WHAT IS BEING ASKED
The lines from the top of the records below through the one containing "You are a computer-use agent. The" are to be transcribed exactly, and nothing else is to be added.

DATASET EXCERPTS
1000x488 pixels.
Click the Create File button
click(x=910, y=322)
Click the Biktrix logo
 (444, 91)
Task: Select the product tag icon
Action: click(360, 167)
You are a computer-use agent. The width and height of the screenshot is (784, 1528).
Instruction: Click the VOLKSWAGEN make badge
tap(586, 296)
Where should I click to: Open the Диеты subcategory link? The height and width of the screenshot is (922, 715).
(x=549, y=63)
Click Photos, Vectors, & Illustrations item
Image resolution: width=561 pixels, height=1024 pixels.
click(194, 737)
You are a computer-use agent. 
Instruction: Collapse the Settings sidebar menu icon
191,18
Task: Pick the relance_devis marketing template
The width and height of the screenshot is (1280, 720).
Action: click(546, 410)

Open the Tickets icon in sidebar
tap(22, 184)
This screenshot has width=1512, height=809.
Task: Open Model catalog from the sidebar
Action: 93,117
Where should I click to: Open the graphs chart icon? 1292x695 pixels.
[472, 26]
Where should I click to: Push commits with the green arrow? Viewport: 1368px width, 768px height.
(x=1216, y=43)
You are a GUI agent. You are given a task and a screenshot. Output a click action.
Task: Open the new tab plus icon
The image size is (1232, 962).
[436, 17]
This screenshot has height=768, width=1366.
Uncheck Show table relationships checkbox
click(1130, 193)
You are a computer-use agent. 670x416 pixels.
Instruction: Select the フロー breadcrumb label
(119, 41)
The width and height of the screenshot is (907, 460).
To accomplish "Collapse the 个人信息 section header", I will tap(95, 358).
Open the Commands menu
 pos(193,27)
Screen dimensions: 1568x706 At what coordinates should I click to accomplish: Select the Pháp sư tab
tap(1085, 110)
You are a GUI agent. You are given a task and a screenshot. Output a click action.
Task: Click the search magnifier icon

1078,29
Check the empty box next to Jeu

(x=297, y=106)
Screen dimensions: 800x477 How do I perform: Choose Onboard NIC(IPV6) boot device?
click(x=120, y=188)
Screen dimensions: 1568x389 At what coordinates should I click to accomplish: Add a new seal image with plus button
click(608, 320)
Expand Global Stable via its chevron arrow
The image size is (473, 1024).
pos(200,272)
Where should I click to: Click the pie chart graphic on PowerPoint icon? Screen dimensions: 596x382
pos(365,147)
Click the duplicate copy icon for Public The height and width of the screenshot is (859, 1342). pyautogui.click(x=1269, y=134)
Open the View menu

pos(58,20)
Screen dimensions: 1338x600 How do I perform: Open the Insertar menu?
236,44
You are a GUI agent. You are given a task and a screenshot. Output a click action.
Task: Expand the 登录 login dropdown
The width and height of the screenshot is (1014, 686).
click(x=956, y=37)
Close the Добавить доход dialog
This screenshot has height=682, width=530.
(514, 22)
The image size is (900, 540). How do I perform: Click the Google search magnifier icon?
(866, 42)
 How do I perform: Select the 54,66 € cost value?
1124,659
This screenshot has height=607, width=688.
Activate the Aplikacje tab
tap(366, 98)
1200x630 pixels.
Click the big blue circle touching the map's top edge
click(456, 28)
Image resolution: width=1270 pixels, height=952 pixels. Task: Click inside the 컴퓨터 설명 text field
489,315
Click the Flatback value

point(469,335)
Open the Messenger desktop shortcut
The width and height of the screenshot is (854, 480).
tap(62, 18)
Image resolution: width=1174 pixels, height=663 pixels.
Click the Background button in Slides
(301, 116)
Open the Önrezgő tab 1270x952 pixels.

ANSWER TO THIS PROBLEM
1000x488 pixels.
Click the Create File button
click(x=910, y=322)
Click the Biktrix logo
 (444, 91)
Task: Select the product tag icon
Action: click(360, 167)
You are a computer-use agent. The width and height of the screenshot is (784, 1528).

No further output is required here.